BEGIN

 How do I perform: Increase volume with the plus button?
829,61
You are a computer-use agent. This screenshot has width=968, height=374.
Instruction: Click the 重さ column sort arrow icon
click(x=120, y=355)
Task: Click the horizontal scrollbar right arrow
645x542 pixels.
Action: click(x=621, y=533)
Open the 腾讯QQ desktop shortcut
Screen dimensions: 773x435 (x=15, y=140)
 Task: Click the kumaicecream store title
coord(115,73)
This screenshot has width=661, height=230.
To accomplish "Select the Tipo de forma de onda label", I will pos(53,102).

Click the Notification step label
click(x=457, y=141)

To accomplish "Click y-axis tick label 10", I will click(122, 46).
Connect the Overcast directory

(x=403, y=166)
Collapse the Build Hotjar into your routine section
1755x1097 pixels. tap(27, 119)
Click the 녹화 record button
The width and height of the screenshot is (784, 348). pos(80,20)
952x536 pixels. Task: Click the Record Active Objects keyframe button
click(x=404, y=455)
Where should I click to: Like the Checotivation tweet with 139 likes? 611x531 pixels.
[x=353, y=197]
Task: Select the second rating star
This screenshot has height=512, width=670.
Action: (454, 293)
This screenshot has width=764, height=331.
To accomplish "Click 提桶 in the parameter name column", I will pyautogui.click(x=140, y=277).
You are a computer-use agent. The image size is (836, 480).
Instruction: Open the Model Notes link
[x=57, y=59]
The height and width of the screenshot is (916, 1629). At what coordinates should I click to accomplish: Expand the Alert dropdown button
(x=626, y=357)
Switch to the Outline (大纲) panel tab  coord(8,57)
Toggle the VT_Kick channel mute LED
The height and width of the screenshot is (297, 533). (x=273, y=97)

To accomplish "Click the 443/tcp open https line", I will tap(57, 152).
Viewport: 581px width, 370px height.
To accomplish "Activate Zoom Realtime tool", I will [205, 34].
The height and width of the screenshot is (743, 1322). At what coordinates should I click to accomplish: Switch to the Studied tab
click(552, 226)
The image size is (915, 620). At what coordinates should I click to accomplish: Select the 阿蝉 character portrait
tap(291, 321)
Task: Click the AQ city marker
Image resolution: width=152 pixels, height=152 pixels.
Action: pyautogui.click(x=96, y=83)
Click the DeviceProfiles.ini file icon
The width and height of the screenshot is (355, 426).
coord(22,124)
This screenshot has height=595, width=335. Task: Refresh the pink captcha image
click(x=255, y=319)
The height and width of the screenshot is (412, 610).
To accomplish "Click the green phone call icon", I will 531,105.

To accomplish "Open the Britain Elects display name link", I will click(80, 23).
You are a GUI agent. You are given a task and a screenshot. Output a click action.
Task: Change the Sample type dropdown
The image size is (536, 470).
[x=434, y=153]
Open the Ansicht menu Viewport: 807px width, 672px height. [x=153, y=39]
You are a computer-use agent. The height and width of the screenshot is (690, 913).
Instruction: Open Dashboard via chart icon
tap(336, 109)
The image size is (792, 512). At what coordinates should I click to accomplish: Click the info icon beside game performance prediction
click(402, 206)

END

→ WHAT YOU WILL DO:
Gather up every line from the listing above in which the word "computer" occurs.

→ RESULT BELOW:
You are a computer-use agent. This screenshot has width=968, height=374.
You are a computer-use agent. The image size is (836, 480).
You are a computer-use agent. The height and width of the screenshot is (690, 913).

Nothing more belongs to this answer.